Pennacchiotti y el objetivo con Riachuelo: “Jugar un lindo básquet y que se disfrute”

El pivote bahiense, uno de los refuerzos que tendrá Riachuelo para la próxima temporada de La Liga, resumió el paso a paso en su carrera y su deseo en esta experiencia que vivirá con la entidad riojana.

Franco Pennacchiotti es una de las caras nuevas que tendrá Riachuelo de La Rioja en la temporada 2022/23 de La Liga Nacional de Básquet. El pivote es un jugador que conoce muy bien el básquet del ascenso y La Liga, ligado a una historia que se resume entre la pelota naranja y los libros. A continuación, conocemos más de su recorrido.

El interno de 2.05 metros y 31 años nació en Bahía Blanca, ciudad que también alberga a toda su familia: su padre, su hermana, su pareja y sus dos hijos, Dante y Milo, que son lo mejor que le pasó en su vida.

El primer deporte con el cual tuvo contacto fue el fútbol en el Club Libertad pero a los 9 nueve años se enganchó con el básquet gracias a un primo que jugaba en Villa Mitre, la casa que lo vio nacer y que estaba a media cuadra del local de su padre. A partir de allí el flechazo con la naranja fue inevitable. “Un momento de la adolescencia que me viene a la memoria es cuando debuté en la liga local de Villa Mitre, tenía 15 años y fue todo un momento. Creo que todos nos acordamos del debut en primera”.

Luego de los años de formación, el debut en la Liga Nacional llegó en el año 2010 como juvenil de la mano de Bahía Estudiantes. “En ese entonces había un equipazo, me acuerdo que fue un partido que se ganó bien. Son de esos momentos que nunca te olvidás”, reconoce.

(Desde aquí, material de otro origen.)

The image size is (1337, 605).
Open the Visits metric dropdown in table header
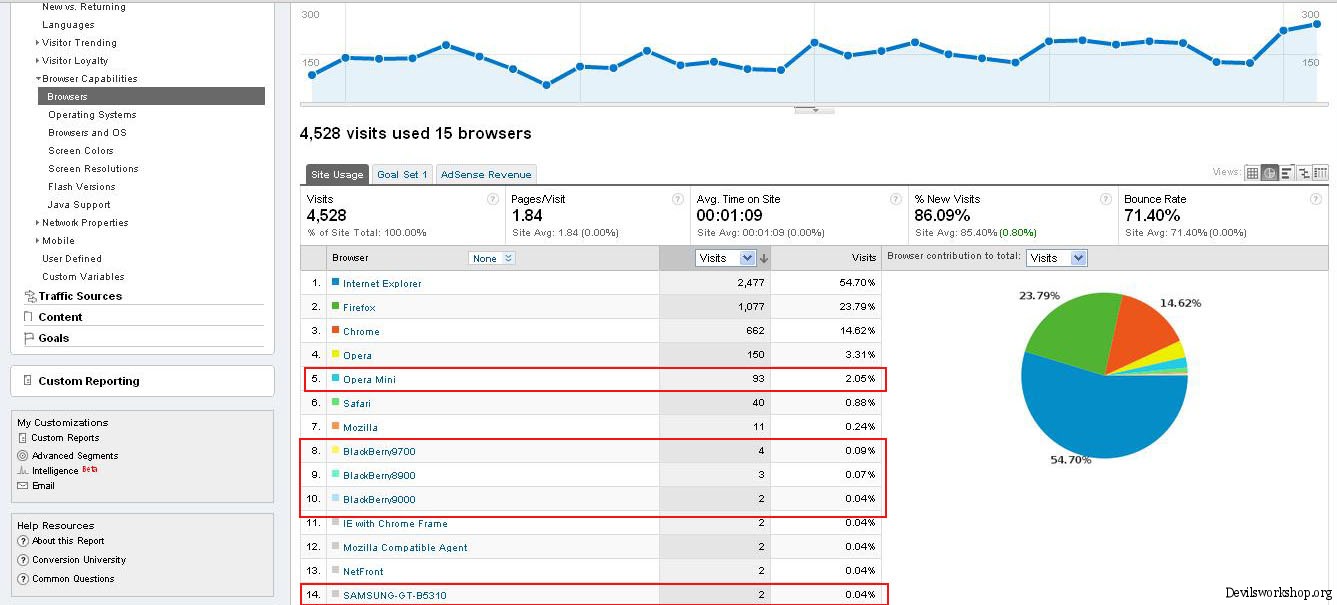tap(725, 258)
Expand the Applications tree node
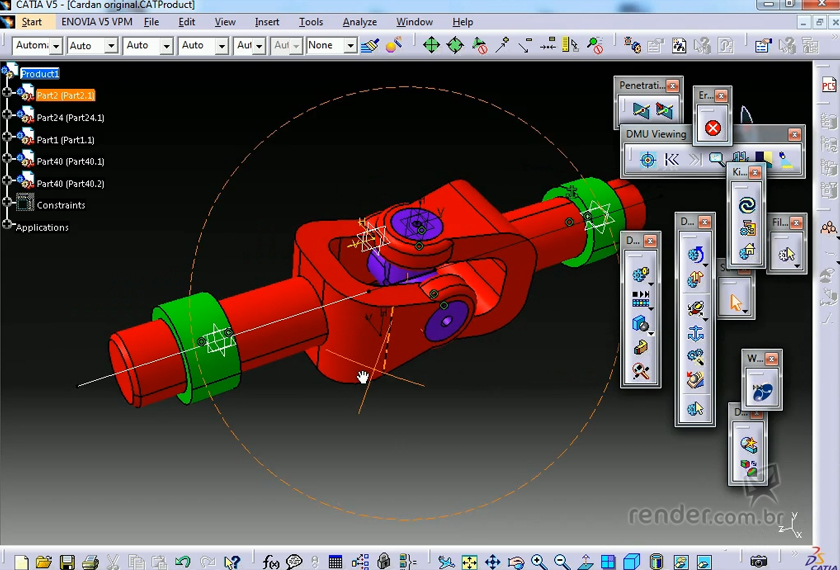 click(x=8, y=226)
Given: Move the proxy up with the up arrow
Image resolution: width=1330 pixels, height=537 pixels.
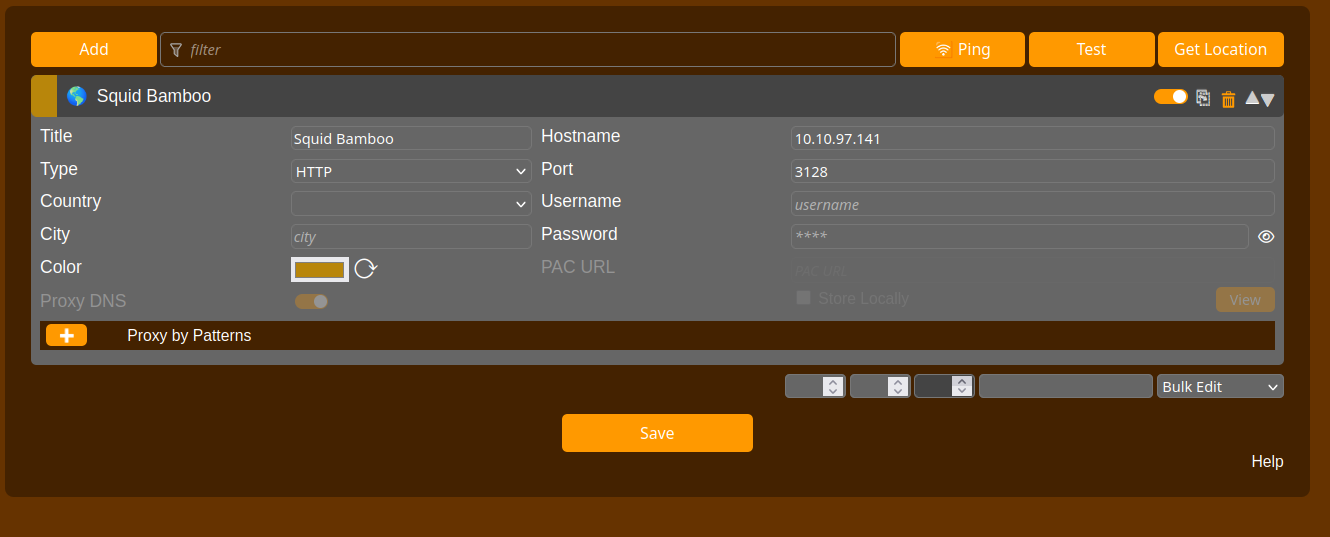Looking at the screenshot, I should 1252,99.
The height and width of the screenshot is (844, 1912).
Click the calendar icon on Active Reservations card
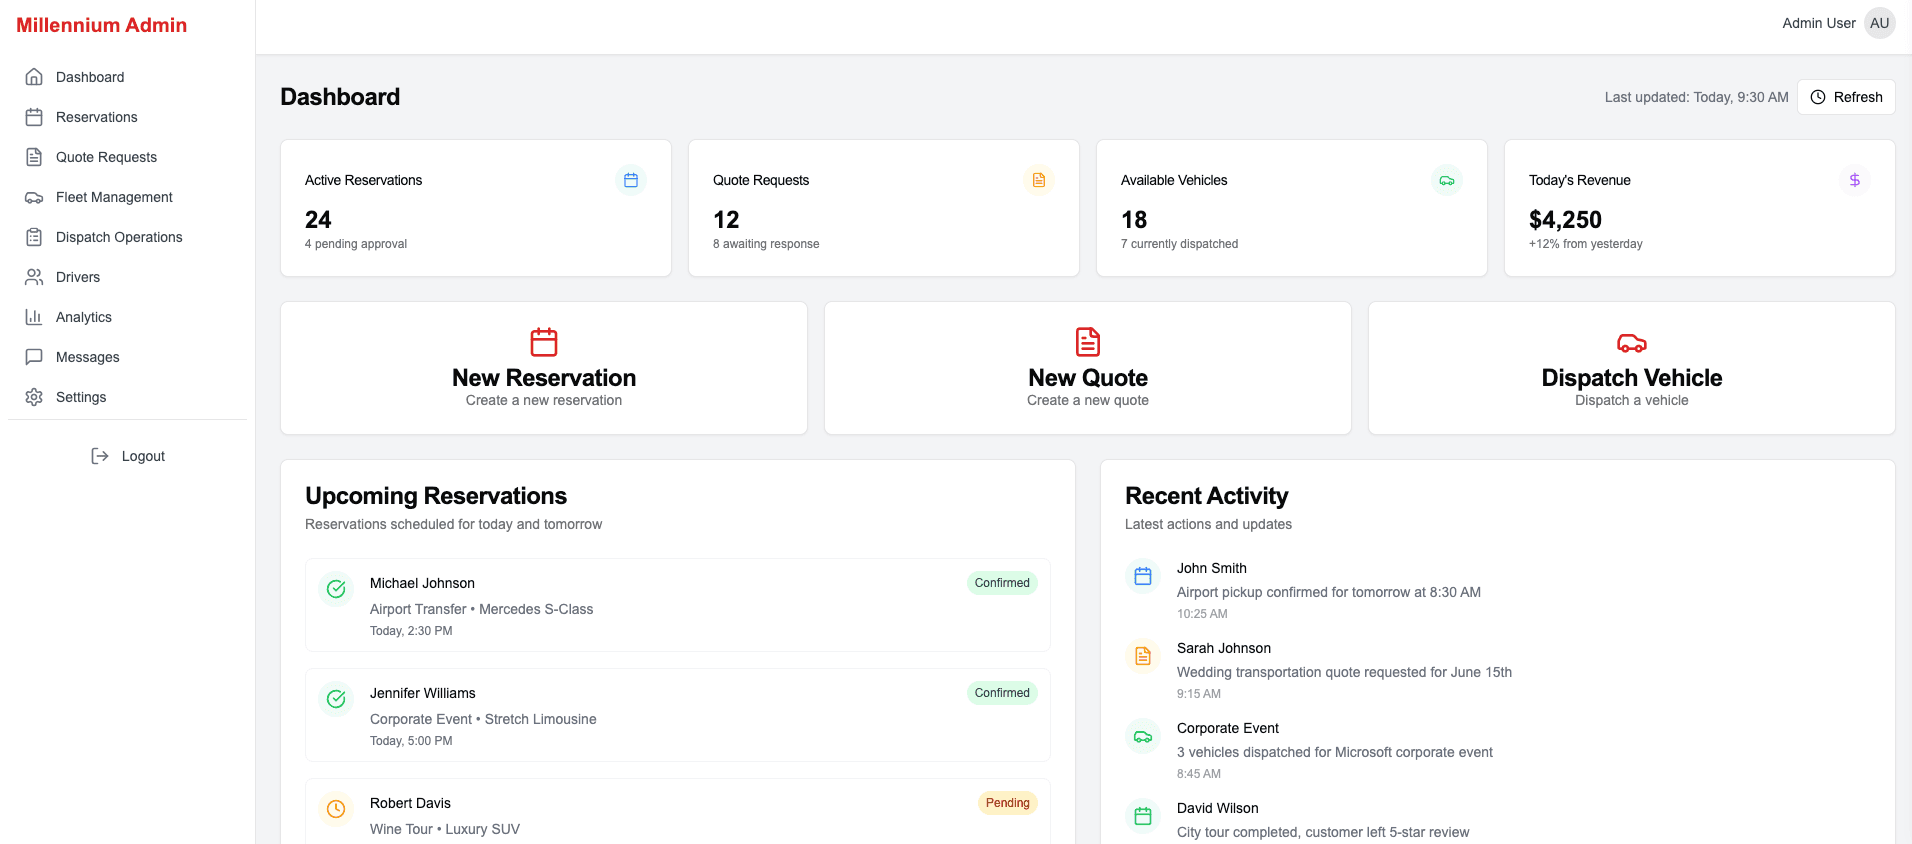click(631, 180)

Su carrera continuó con la participación en torneos federales con Estudiantes de Olavarría, Bahiense del Norte, el mítico club del que surgió Manu Ginóbili, Olimpo y Villa Mitre nuevamente. Más tarde, en el 2021, recibió una oferta que no esperaba: volver a la máxima categoría, esta vez, con Peñarol de Mar del Plata. “Un poco no me lo esperaba pero cuando arreglé con Peñarol y sabía que iba a tener una responsabilidad importante en el equipo me lo tomé con la seriedad del caso. En ningún momento dejé de pensar que estaba jugando la Liga”.

Además del deporte, los libros son una cuenta pendiente para él. Está terminando la carrera de economía en la Universidad del Sur de Bahía Blanca. “Es muy probable que trabaje en el rubro en algún momento pero por lo pronto sigo disfrutando del básquet”, declara.

Franco tiene mucho recorrido en el deporte y también tuvo la posibilidad de jugar afuera en Ourense de España y Corona Piadena Basket en Italia. “Lo mejor es vivir otra experiencia, entender el juego de otra manera, con otra dinámica. Ver hacia dónde se está el juego en todo lo que ya sabemos, el tiro de tres puntos y el juego dinámico que se está priorizando ahora. De eso te das cuenta cuando salís afuera. Lo peor es el extrañar, los pequeños detalles del día a día que el argentinismo nos da y están buenísimos”.

El trabajo duro y la disciplina son moneda corriente en su vida. Haber jugado de manera regular en la Liga Nacional es un sueño cumplido para él, y anhela estar en un equipo que logre pelear por un campeonato. De su última participación en la competencia mayor recuerda la experiencia de jugar en burbujas debido al covid y ahora espera poder disfrutar de la calidez de la gente en las localías.

Ahora su camino continuará en Riachuelo. “Tengo muchas ganas de ir y conocer la provincia. Estoy muy contento y espero que se forme un buen grupo, que se pueda jugar un lindo básquet y que la gente lo pueda disfrutar. Ojalá tengamos un plantel que dé que hablar y podamos estar lo más arriba posible”.